Collected data entries:
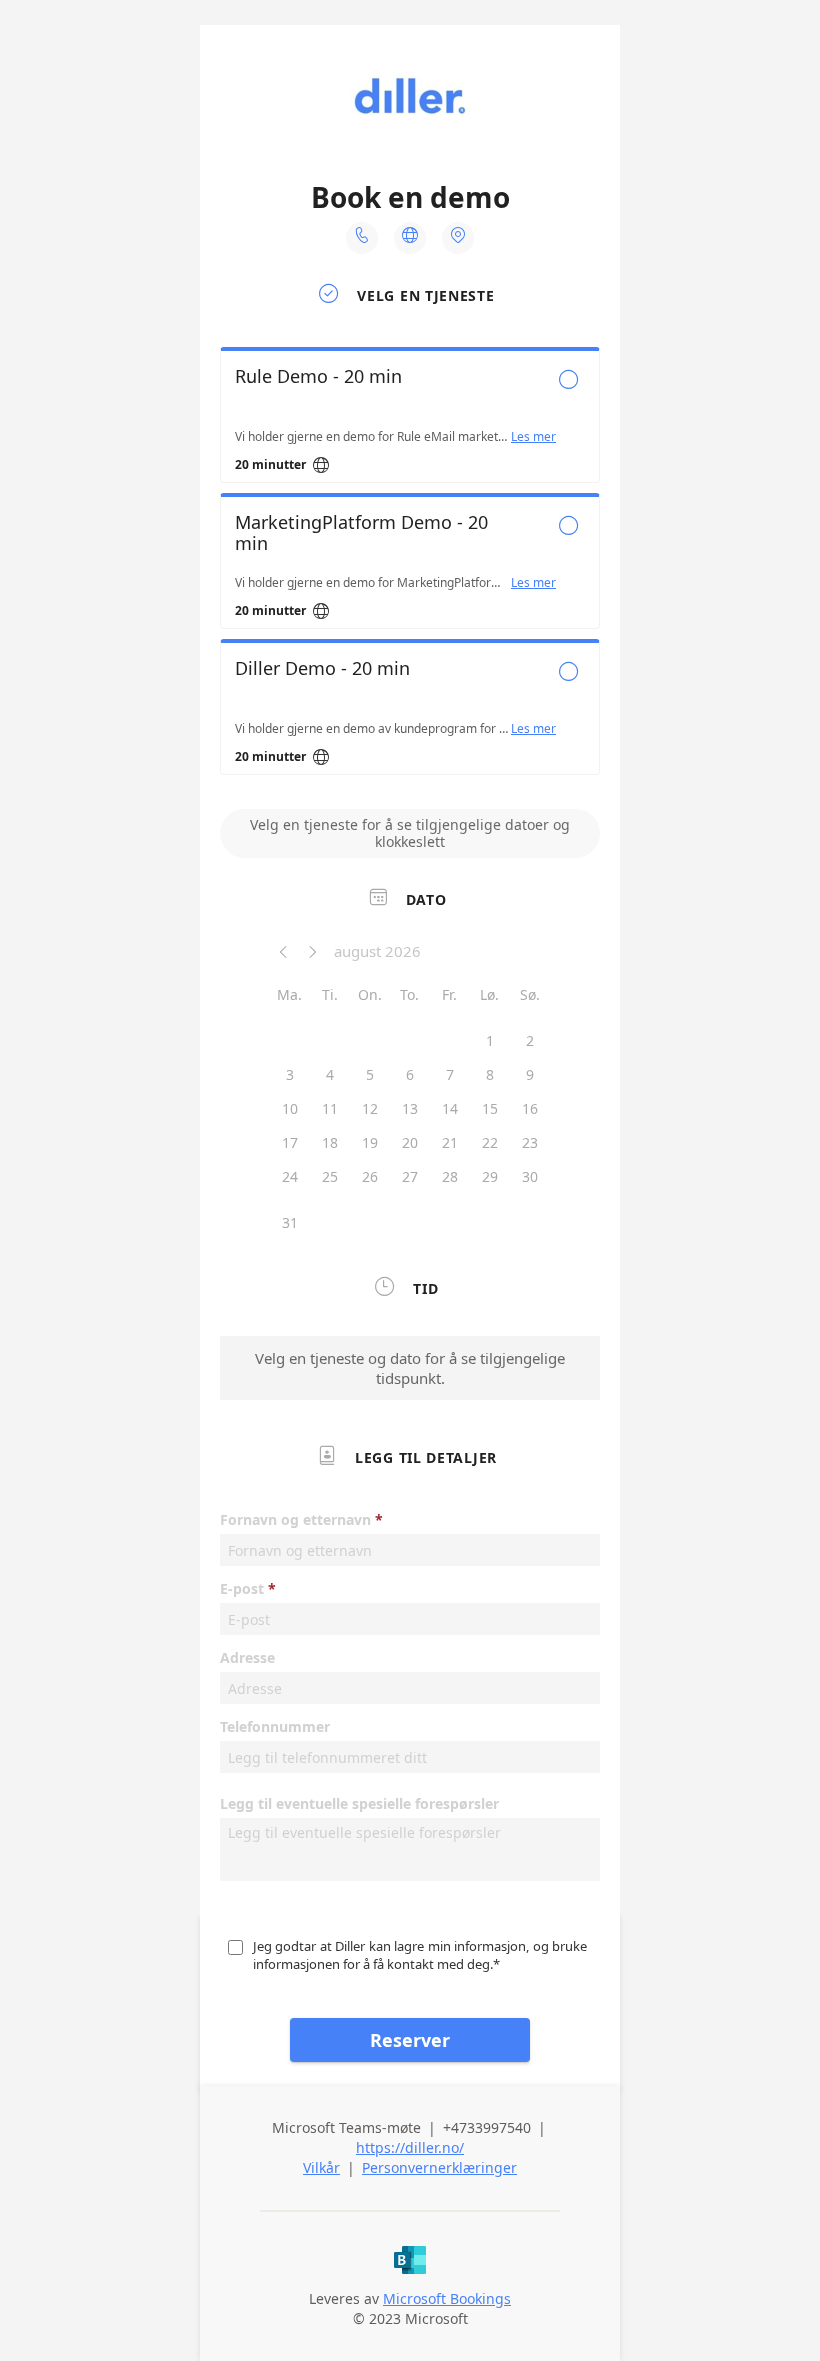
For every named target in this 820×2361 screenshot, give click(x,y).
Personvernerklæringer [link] (439, 2167)
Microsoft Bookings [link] (447, 2298)
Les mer (533, 437)
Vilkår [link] (321, 2167)
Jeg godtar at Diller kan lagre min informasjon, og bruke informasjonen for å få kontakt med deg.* (421, 1955)
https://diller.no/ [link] (410, 2147)
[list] (410, 566)
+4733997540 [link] (487, 2127)
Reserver (410, 2040)
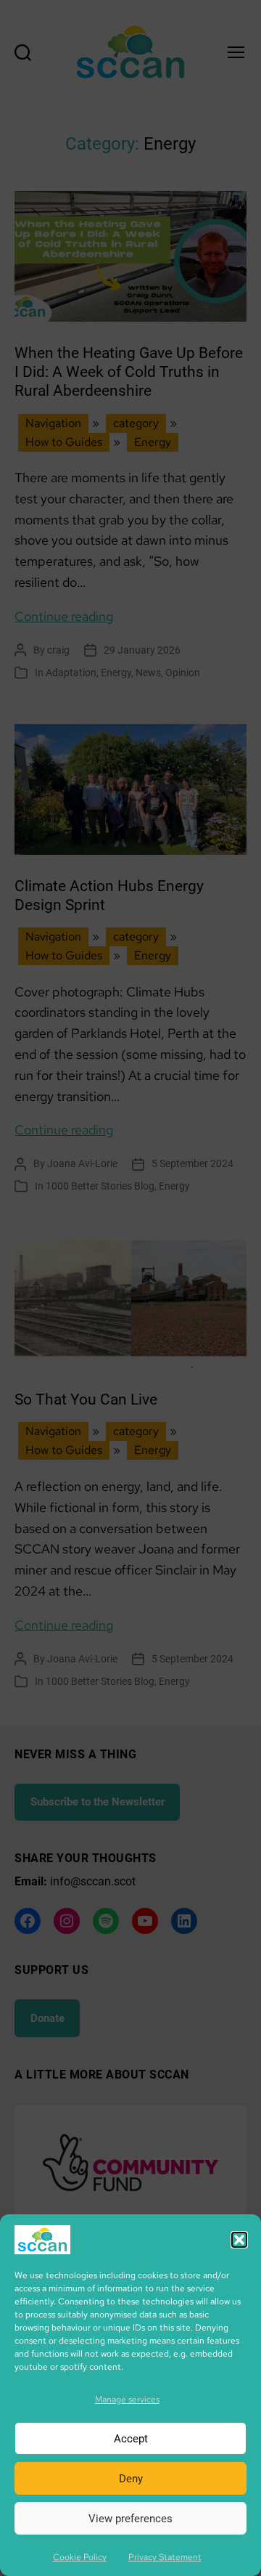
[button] (239, 2239)
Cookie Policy (80, 2557)
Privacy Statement (165, 2557)
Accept (131, 2438)
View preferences (130, 2518)
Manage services (127, 2399)
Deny (131, 2478)
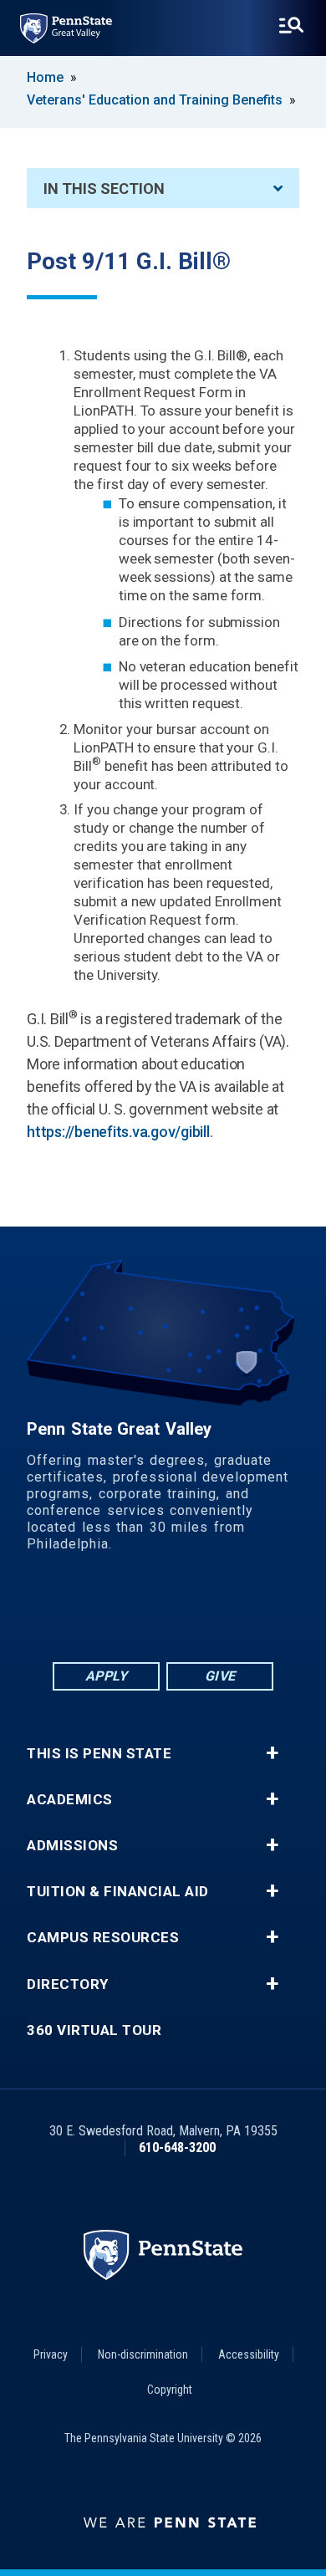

TO DO:
Could you return all of the entries above exactly, without any images?

WRITTEN SOLUTION:
For every named target in this 820×2361 screenshot, give click(x,y).
Personvernerklæringer [link] (439, 2167)
Microsoft Bookings [link] (447, 2298)
Les mer (533, 437)
Vilkår [link] (321, 2167)
Jeg godtar at Diller kan lagre min informasjon, og bruke informasjonen for å få kontakt med deg.* (421, 1955)
https://diller.no/ [link] (410, 2147)
[list] (410, 566)
+4733997540 [link] (487, 2127)
Reserver (410, 2040)
[button] (239, 2239)
Cookie Policy (80, 2557)
Privacy Statement (165, 2557)
Accept (131, 2438)
View preferences (130, 2518)
Manage services (127, 2399)
Deny (131, 2478)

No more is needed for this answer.